Eslava v. Dillihunt

46 Ala. 698 | Ala. | 1871

PECK, C. J.

The action in this case was for the recovery of personal property in specie, under chapter 5, Revised Code, p. 520.

The appellant, the plaintiff in the court below, gave the bond named in § 2593 of said Code, and the sheriff was required to take the property into his possession, unless the . defendant should give bond, payable to the plaintiff, with sufficient surety, in double the amount of the value of the property, with condition that if he was east in the suit he •would, within thirty days thereafter, deliver the property to the plaintiff and pay all costs and damages which might accrue from the detention thereof.

The defendant having neglected, for five days, to give such bond, the property was delivered to the plaintiff, on his giving the bond mentioned in § 2595 of said Code, payable to the defendant, with condition to deliver the property to the defendant, within thirty days, in case he should fail in the suit, &e.

The property sued for consisted of some ninety-two articles of household furniture, valued at $330, a very large majority of said articles being of inconsiderable value.

Section 2595 of said Code is in the following words, to-wit: “ Upon the trial of any cause for the recovery of *702property in specie, the jury must, if they find for the plaintiff, if practicable, assess the value of each article of the property separately, and also assess damages for its detention ; if they find for the defendant, they must, in like manner, assess its value ; and, if in the possession of the plaintiff, assess the damages for its detention. Judgment for either party must be for the property sued for, or its alternate value, with damages for its detention to the time of 'trial.”

On the trial the jury found' for the defendant, and assessed the value of said articles in gross, at $330.45.

Neither the plaintiff or defendant objected to said verdict, nor when the said verdict was returned did either party make any motion to have the jury instructed or required to find the value of said articles separately, and judgment, without objection, was rendered for the defendant, that he recover said articles or their alternate value, &c.

The plaintiff has appealed to this court, and seeks to reverse said judgment, because the value of said articles was not separately assessed by the jury.

We think the judgment should be affirmed, for two reasons :

1st. Neither party having taken any exception to said verdict when rendered, but quietly acquiescing in the same, should be held to have waived, as they might lawfully do, the right to have the separate value of each article assessed by the jury.

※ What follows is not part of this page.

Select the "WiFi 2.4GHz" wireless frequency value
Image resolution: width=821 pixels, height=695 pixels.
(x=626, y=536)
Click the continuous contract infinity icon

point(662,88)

Requiring the separate value of each article to be assessed in such cases, is intended mainly for the benefit of the losing party, and if he does not object to an assessment of the value of the articles in gross, he should be held to acquiesce in such assessment, and not be permitted to complain for the first time in this court.

2d. Where it does not appear to the contrary, it should be presumed, in favor of the proceedings in the court below, that no evidence of the separate value of the articles was made on the trial, and, consequently, it was impracticable for the jury to find a separate value for each article, and, therefore, correctly assessed a gross value, as they *703might lawfully do; for the statute says the jury must, if practicable, assess the value of each article separately. If a separate value was not proved, then it was not practicable for the jury to assess a separate value, and -a general verdict was sufficient.

Eor these reasons, we affirm the judgment of the court below, at appellant’s cost.